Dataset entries

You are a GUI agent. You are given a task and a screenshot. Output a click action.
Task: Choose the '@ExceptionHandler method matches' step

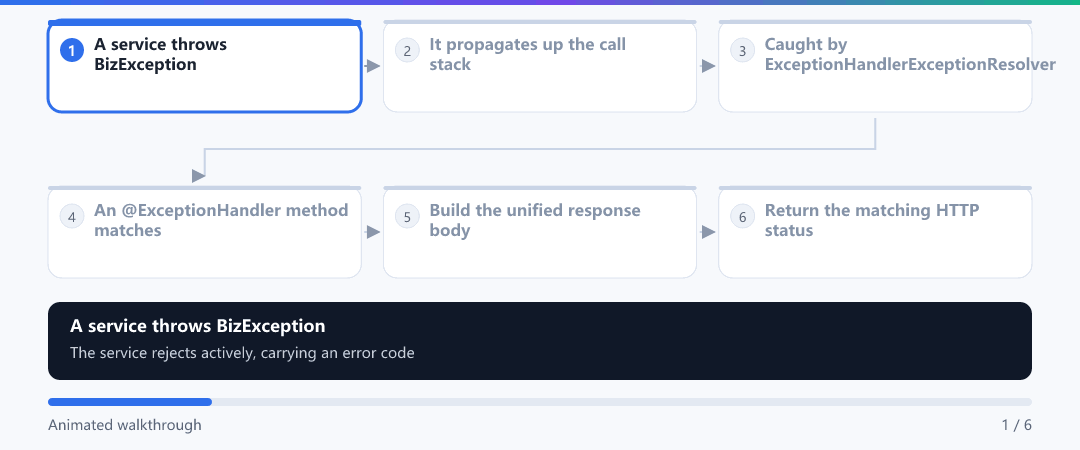(205, 232)
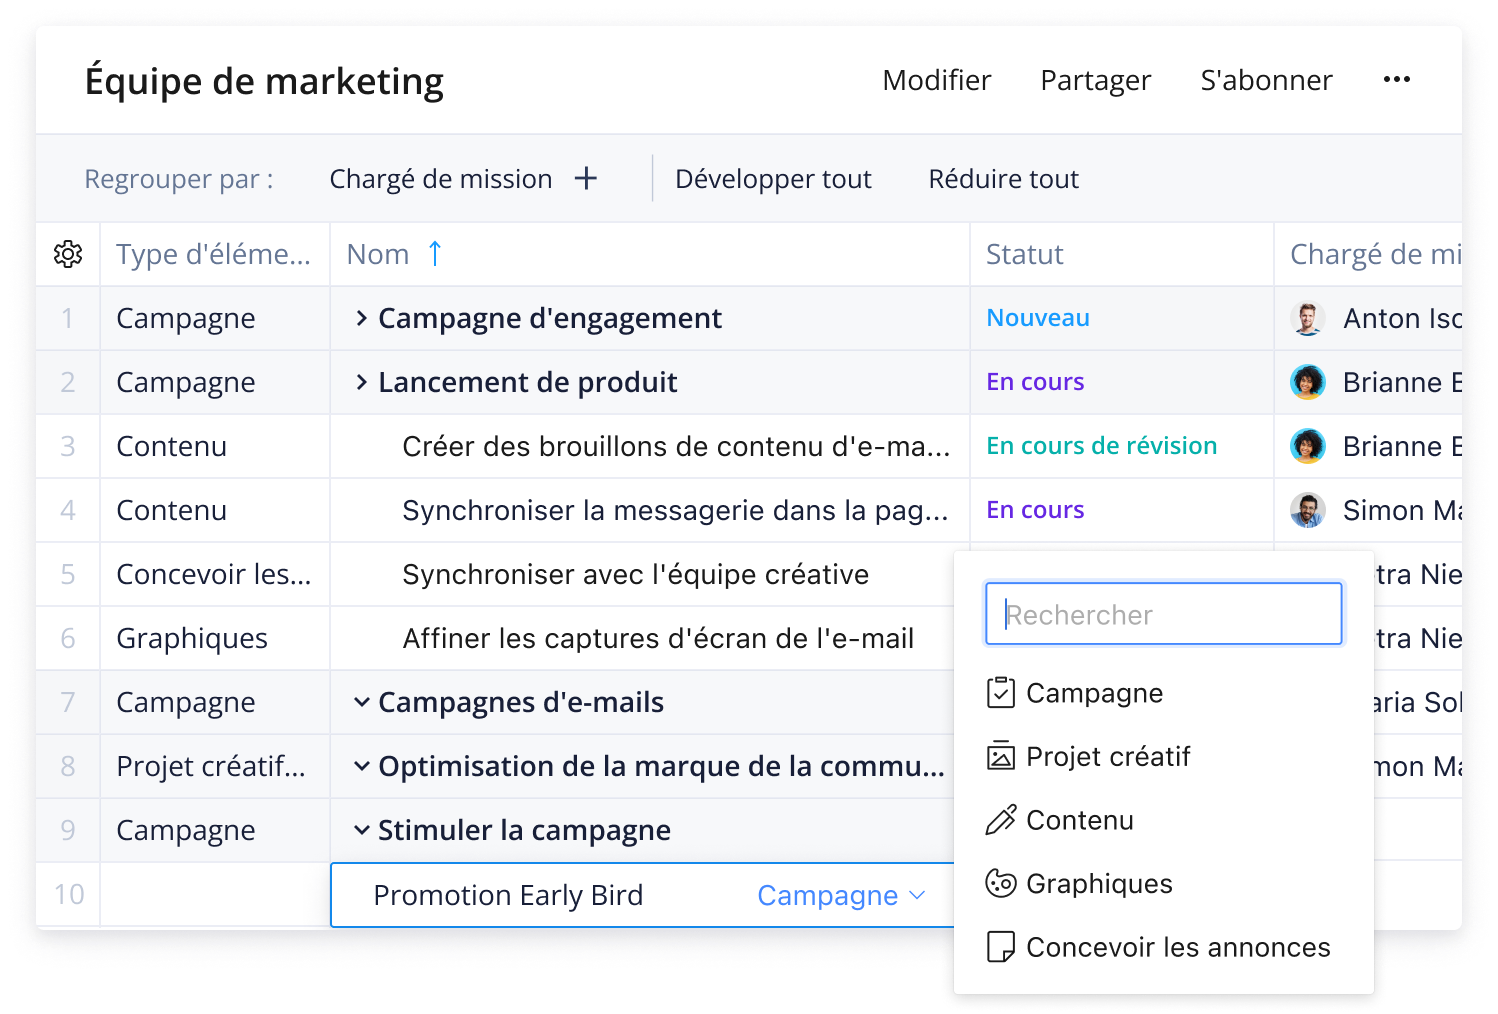The width and height of the screenshot is (1498, 1014).
Task: Select Réduire tout in the toolbar
Action: click(x=1003, y=179)
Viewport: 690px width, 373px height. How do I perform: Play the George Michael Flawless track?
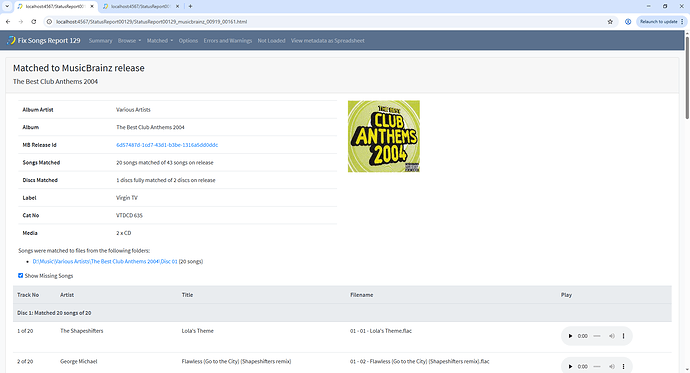[x=570, y=366]
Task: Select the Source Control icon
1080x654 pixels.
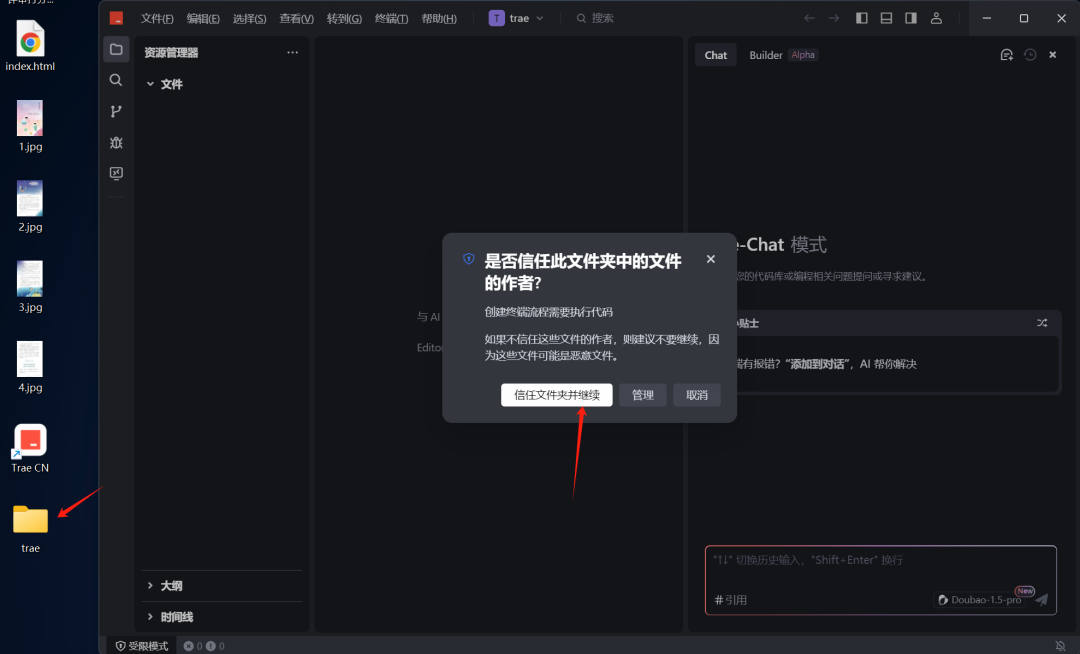Action: pyautogui.click(x=116, y=111)
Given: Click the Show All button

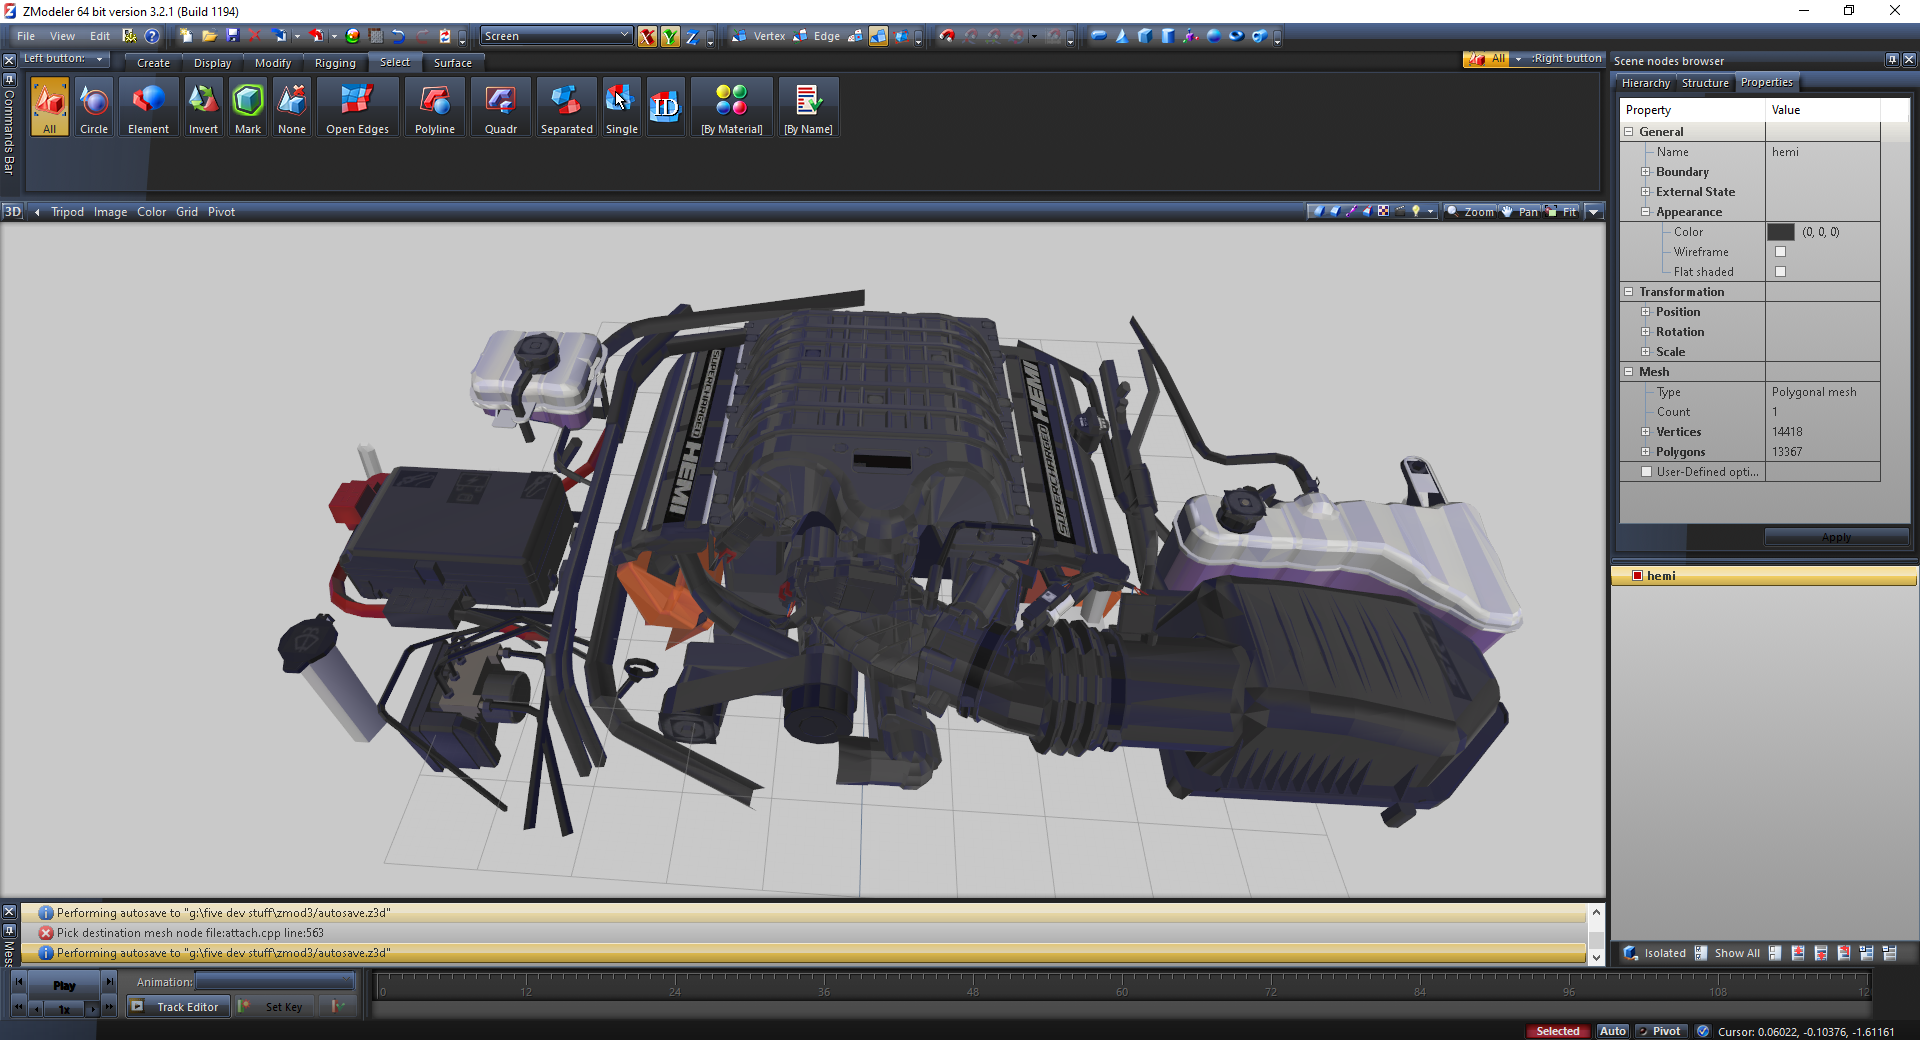Looking at the screenshot, I should pos(1736,953).
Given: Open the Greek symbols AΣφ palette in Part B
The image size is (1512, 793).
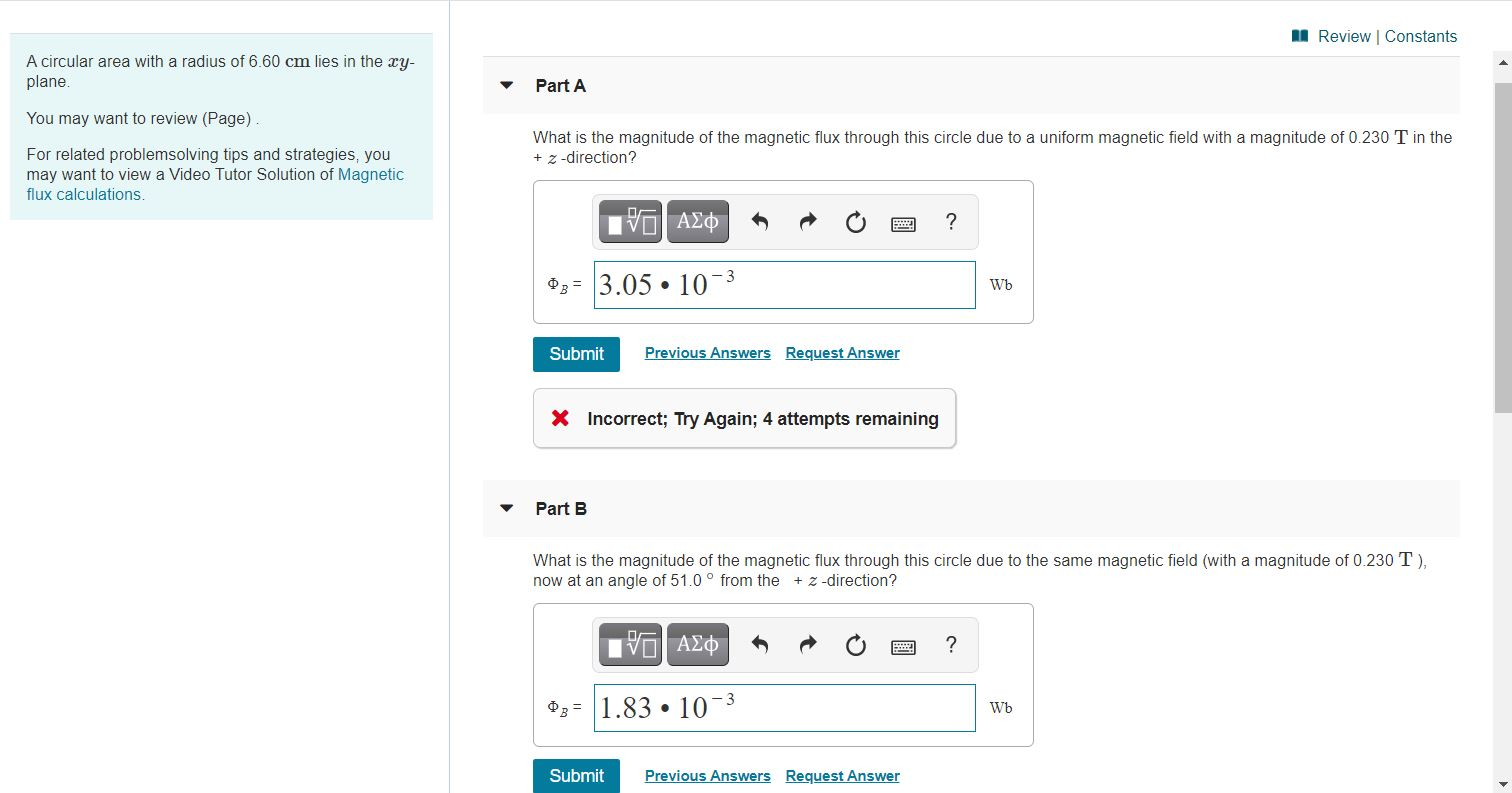Looking at the screenshot, I should point(697,644).
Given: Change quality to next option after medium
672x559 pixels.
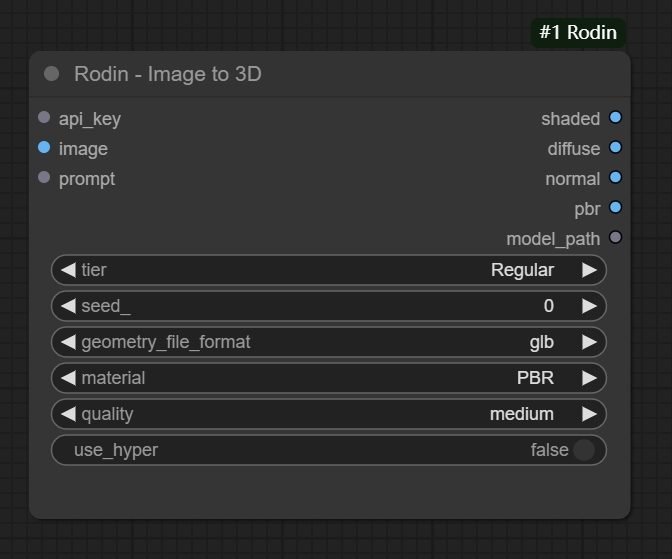Looking at the screenshot, I should tap(589, 414).
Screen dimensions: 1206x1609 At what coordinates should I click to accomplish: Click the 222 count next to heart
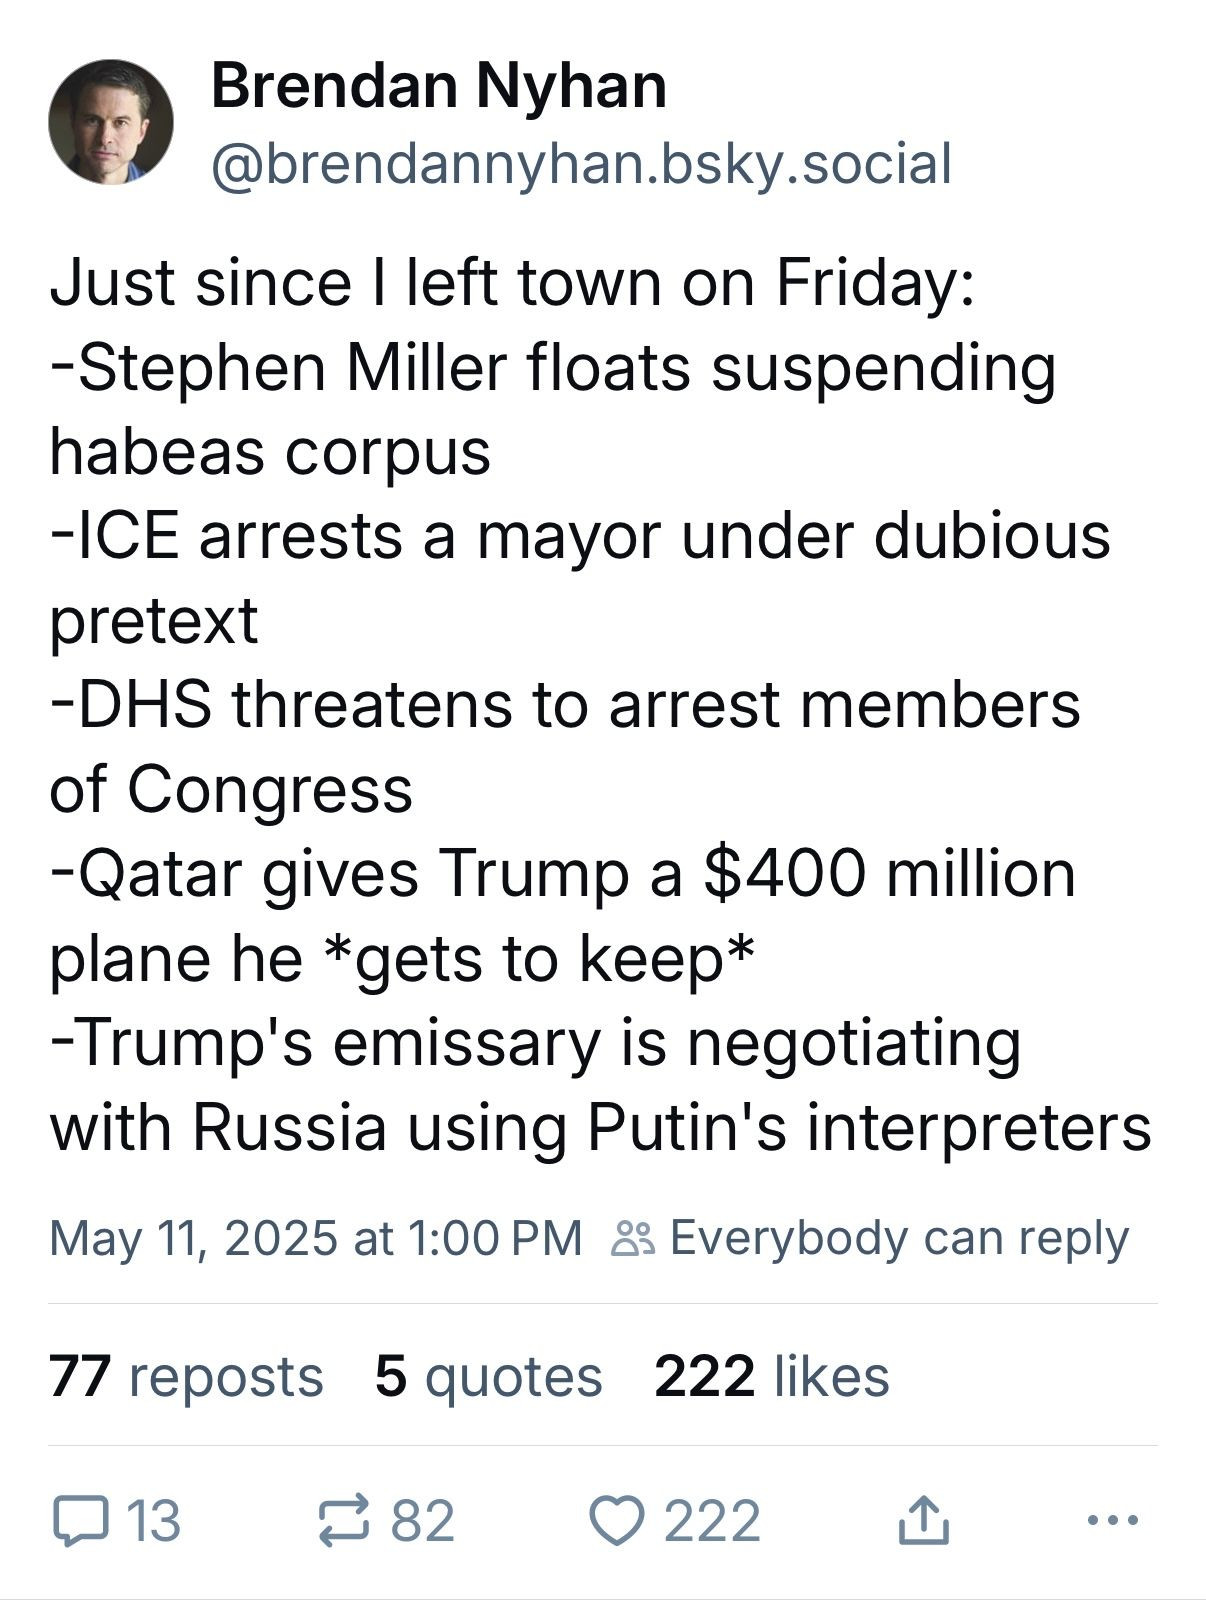click(712, 1521)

§ What is needed: Repeat each record exactly, with the pictures left out.

§ Response area:
You are a GUI agent. You are given a task and a screenshot. Output a click action.
Task: Choose the '@ExceptionHandler method matches' step

(205, 232)
The width and height of the screenshot is (1498, 1014).
Task: Select Réduire tout in the toolbar
Action: click(x=1003, y=179)
Viewport: 690px width, 373px height. How do I perform: Play the George Michael Flawless track?
[x=570, y=366]
Task: Select the Source Control icon
1080x654 pixels.
Action: pyautogui.click(x=116, y=111)
Given: Click the Show All button

Looking at the screenshot, I should pos(1736,953).
Given: Open the Greek symbols AΣφ palette in Part B
The image size is (1512, 793).
Looking at the screenshot, I should point(697,644).
Given: Change quality to next option after medium
672x559 pixels.
Looking at the screenshot, I should tap(589, 414).
Screen dimensions: 1206x1609 At what coordinates should I click to accomplish: Click the 222 count next to heart
click(712, 1521)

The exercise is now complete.